Sculpting The Body With Recycled Fat

A doctor cuts with a scalpel in a liposuction surgery. i i

hide captionA doctor uses a scalpel in a liposuction surgery. Some plastic surgeons have adopted the controversial technique of transferring unwanted fat from the belly, hips and thighs of patients to the breasts and other areas.

iStockPhoto.com
A doctor cuts with a scalpel in a liposuction surgery.

A doctor uses a scalpel in a liposuction surgery. Some plastic surgeons have adopted the controversial technique of transferring unwanted fat from the belly, hips and thighs of patients to the breasts and other areas.

iStockPhoto.com

Plastic surgeon Dr. David Broadway describes body fat as "liquid gold." He is an early adopter of a controversial technique to transfer fat from unwanted parts of the body — namely the belly, love handles and thighs — to places where it's more desirable — namely the breasts.

"We've been using it in combination with liposuction," says Broadway. "And rather than simply discard that fat, we'll inject it into the breast area."

The idea of relocating — or recycling — fat is not new. More than 100 years ago, a German physician grafted fat from a patient's lumbar region and used it in the breast. And in recent years, fat transfer procedures have been performed as part of reconstructive surgery on breast cancer patients.

Your Mileage May Vary

But pioneers in the field of breast augmentation have learned that transferring fat is complicated, and things can go wrong. The process of extracting it — or sucking it out with liposuction — can damage the fat. And once it's injected back into the body, the fat doesn't always find the blood supply it needs. As a result, only a portion of the fat survives.
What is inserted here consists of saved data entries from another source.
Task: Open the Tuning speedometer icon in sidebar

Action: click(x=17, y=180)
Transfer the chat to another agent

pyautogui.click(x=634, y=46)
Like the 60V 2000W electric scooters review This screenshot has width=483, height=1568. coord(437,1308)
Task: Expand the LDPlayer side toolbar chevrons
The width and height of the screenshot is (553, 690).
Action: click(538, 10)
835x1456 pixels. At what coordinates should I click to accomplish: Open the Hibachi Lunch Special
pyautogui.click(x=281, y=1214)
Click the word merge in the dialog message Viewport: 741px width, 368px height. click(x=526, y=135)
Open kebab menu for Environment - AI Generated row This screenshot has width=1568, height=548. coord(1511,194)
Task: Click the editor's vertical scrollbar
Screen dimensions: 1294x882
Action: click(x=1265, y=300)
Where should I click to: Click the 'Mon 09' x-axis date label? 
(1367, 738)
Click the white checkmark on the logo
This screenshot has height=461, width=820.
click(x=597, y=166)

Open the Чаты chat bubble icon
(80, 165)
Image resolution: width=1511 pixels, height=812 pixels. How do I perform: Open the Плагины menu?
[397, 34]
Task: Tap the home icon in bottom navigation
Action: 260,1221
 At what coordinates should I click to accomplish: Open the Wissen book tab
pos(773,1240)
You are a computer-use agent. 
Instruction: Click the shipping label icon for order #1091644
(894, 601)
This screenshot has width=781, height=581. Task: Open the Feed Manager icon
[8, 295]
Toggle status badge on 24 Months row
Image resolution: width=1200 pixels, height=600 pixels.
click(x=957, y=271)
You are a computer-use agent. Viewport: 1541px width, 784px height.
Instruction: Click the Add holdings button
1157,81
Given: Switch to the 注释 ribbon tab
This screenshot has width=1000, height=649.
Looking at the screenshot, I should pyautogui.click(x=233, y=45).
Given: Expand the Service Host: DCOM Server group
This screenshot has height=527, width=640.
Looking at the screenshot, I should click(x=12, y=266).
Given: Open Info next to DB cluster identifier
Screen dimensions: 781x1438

"Usually we get 40 to 80 percent of the fat to take," says Broadway. And that means that patients are not entirely sure what the end result will be.

"I knew there were no guarantees," says Christina Stone, a mother of two from Loudoun County, Va., who opted for a fat transfer breast augmentation surgery. She says the idea of using her own fat was a big part of the appeal.

During her procedure, surgeons extracted fat from her abdomen and thighs. But when she woke up after the surgery her hopes of increasing her bust by two cup sizes were dashed. "Immediately I looked down and saw there was no difference — or maybe just little," Stone says. "So I was pretty sad."

Stone had a second surgery, this time to get silicone implants. She says she's now very happy with the results.

Doctors Still Unsure Of Long-Term Risks

Surgeons like Dr. Scott Spear of Georgetown University Hospital want to know more about the techniques used to transfer fat for breast augmentation.

"We're at the beginning of the learning curve," he says. He has initiated a clinical trial to answer some questions about the best way to perform the procedure and whether there are any measurable risks. To date, there are no published studies in the United States, so doctors are relying on their own clinical experience.

Some critics worry that women who opt for fat transfers to the breast may end up with calcifications — small bits of calcium in the breast tissue — that could mask or be confused with tumors. Over a woman's lifetime, the uncertainty may necessitate extra mammograms and/or biopsies, and the anxiety that comes with the screenings.

"It's not a big issue," Spear says. Reports from France and Italy, where the procedure has been performed for more than a decade, suggest that it does not interfere with the detection of breast cancer, he says.

Spear says there's another question: Can the process of injecting fat stimulate anything abnormal to happen? "There's some research that shows in certain animal models that injecting fat can actually stimulate tumor cells to grow more aggressively," he says.

This has not been demonstrated in humans, but Spear says it's an issue researchers may want to address.

The American Society of Plastic Surgeons has issued some guiding principles to surgeons who are performing fat transfer procedures. The society concludes that complication rates associated with the procedure are not "unduly" high, though reports include infection, bleeding, fat embolism and volume loss (fat not "taking").

The group recommends that physicians inform patients before the procedure that there is limited scientific evidence to verify the safety and efficacy of fat transfer procedures.

Beefing Up The 'Pecs' With Fat

Broadway and his colleague surgeon Dr. John Millard of Lone Tree, Colo., have pioneered a technique to beef up men's upper torsos by injecting fat into the muscles.

"I like to describe the augmentation of the male pectoralis muscles this way," says Millard, "we're taking filet mignon and turning it into Kobe beef." Millard and Broadway are promoting the technique by teaching other surgeons how to perform it.

According to Brad Hamilton of Toronto, who has had the procedure, the results make him look as if he's been working out for years. "It actually defines and enhances your muscles."

Hamilton says he knows these procedures are still in their infancy, and there are no guarantees that the results will last.

But he says, at 45 years old, as gravity pulls ... he's pushing back.